Aria Beingessner
September 28th, 2019
Rendering text, how hard could it be? As it turns out, incredibly hard! To my knowledge, literally no system renders text “perfectly”. It’s all best-effort, although some efforts are more important than others.
I’ll be assuming you want to support arbitrary text provided by users with custom fonts, colors, and styles with line-wrapping and support for text-selection. Basically the minimum required to properly display a simple rich-text document, terminal, webpage, or anything else.
The overarching theme here will be: there are no consistent right answers, everything is way more important than you think, and everything affects everything else.
The topics I focus on here have no particular rhyme or reason, they’re just the ones that come to mind after a few years of working on rendering in Firefox. For instance, I don’t spend much time talking about the challenges of text-segmentation or managing the different platform-specific text libraries, because I don’t look at that much.
Text is complicated and english is bad at expressing these nuances. For the purpose of this document, I will try to stick to the following terms. Note that these words aren’t “right”, I just find them useful for communicating the key concepts to native english speakers who don’t have backgrounds in linguistics.
Characters:
- Scalar: A Unicode Scalar, the “smallest unit” unicode describes (AKA a code point).
- Character: A Unicode Extended Grapheme Cluster (EGC), the “biggest unit” unicode describes (potentially composed of multiple scalars).

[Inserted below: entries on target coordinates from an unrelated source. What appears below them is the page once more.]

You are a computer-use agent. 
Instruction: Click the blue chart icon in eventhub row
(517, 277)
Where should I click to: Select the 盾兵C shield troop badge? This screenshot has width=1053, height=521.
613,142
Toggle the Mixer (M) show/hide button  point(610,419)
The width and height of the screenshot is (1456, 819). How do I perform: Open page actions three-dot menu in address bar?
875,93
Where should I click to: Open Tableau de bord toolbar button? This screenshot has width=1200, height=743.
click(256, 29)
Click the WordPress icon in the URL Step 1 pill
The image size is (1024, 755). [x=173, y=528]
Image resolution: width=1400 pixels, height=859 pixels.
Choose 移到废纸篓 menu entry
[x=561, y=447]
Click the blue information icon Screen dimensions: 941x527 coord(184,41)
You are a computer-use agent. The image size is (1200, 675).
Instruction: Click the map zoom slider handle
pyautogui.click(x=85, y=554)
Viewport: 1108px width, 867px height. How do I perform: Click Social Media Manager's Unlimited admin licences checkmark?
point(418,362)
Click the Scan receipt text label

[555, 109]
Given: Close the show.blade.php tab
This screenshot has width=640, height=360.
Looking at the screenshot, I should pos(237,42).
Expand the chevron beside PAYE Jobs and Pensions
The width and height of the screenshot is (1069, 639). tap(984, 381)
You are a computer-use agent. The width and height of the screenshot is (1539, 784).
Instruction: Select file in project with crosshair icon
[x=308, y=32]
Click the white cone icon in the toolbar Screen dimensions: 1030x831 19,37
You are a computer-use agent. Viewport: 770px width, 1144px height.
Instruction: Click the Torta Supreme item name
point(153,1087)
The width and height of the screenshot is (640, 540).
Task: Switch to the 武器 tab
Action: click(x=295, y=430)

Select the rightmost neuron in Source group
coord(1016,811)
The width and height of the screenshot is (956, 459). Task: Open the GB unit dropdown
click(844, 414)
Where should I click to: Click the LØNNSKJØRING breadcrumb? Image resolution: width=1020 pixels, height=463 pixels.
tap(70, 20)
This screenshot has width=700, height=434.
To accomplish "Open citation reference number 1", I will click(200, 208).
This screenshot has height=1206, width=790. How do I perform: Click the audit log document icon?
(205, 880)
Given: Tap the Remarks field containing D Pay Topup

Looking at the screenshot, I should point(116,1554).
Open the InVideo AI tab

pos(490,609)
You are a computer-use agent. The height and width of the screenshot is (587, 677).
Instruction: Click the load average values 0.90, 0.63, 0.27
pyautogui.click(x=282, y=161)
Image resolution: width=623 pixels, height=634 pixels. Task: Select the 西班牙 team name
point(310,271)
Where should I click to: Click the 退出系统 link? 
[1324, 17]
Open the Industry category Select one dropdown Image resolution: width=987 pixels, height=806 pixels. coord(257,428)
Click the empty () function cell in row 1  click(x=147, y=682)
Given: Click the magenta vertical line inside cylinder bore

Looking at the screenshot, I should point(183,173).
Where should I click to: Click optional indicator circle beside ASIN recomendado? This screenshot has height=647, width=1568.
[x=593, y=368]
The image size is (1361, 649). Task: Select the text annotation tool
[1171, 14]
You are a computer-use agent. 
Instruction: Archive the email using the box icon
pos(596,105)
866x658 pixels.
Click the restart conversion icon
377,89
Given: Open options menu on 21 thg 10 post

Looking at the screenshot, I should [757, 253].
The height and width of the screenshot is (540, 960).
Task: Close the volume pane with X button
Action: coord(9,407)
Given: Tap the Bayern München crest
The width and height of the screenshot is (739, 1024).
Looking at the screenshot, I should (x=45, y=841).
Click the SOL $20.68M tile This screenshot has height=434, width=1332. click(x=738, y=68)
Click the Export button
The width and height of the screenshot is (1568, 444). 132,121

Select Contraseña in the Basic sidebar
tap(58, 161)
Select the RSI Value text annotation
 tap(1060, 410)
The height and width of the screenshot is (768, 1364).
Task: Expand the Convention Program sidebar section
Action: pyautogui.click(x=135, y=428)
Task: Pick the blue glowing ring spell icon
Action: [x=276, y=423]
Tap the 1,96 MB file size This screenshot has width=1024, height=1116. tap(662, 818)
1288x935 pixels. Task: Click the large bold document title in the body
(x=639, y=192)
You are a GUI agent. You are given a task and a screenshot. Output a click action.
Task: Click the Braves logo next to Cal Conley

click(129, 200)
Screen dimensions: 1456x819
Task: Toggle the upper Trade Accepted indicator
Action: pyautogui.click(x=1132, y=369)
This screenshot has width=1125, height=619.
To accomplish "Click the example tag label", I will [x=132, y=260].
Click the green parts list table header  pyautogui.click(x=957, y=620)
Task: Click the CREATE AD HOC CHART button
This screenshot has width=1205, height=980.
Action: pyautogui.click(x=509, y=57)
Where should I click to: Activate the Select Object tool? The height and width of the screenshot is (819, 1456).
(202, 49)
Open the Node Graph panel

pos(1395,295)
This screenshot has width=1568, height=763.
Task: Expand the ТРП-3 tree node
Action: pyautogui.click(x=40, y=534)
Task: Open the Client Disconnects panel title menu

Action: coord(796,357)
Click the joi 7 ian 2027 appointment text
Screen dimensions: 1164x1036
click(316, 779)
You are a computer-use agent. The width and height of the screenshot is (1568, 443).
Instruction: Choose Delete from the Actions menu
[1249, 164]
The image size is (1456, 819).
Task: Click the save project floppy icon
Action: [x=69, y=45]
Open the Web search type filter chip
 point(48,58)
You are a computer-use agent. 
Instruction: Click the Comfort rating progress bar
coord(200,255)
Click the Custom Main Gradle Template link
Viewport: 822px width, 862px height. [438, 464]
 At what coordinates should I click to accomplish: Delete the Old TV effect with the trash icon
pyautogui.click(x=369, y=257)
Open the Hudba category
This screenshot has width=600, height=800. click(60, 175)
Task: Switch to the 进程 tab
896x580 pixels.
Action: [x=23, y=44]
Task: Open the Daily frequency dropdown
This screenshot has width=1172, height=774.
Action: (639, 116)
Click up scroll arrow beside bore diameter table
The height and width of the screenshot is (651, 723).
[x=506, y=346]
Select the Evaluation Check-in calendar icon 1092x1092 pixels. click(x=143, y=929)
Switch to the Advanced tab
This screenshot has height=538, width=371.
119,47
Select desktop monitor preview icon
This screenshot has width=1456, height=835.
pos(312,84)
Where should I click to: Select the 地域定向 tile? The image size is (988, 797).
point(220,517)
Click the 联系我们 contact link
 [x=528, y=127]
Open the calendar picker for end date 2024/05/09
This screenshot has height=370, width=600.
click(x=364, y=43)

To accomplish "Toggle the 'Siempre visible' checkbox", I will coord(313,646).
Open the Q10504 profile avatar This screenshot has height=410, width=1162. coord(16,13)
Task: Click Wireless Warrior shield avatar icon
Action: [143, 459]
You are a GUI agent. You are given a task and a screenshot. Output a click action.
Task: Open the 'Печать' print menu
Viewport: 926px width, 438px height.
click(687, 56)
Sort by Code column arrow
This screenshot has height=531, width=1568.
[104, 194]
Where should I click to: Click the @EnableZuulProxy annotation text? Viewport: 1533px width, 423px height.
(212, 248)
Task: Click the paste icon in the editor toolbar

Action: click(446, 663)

- Glyph: An atomic unit of rendering yielded by the font. Generally this will have a unique ID in the font.
- Ligature: A glyph that is made up of several scalars, and potentially even several characters (native speakers may or may not think of a ligature as multiple “characters”, but to the font it’s just one “character”).
- Emoji: A “full color” glyph. 🙈🙉🙊
Fonts:
- Font: A document that maps characters to glyphs.
- Script: The set of glyphs that make up some language (fonts tend to implement particular scripts).
- Cursive Script: Any script where glyphs touch and flow into each other (like Arabic).
- Color: RGB and Alpha values for fonts (alpha isn’t needed for some usecases, but it’s interesting).
- Style: Bold and Italics modifiers for fonts (hinting, aliasing, and other settings tend to also get crammed in here in practical implementations).
Just so you have an idea for how a typical text-rendering pipeline works, here’s a quick sketch:
- Styling (parse markup, query system for fonts)
- Layout (break text into lines)
- Shaping (compute the glyphs in a line and their positions)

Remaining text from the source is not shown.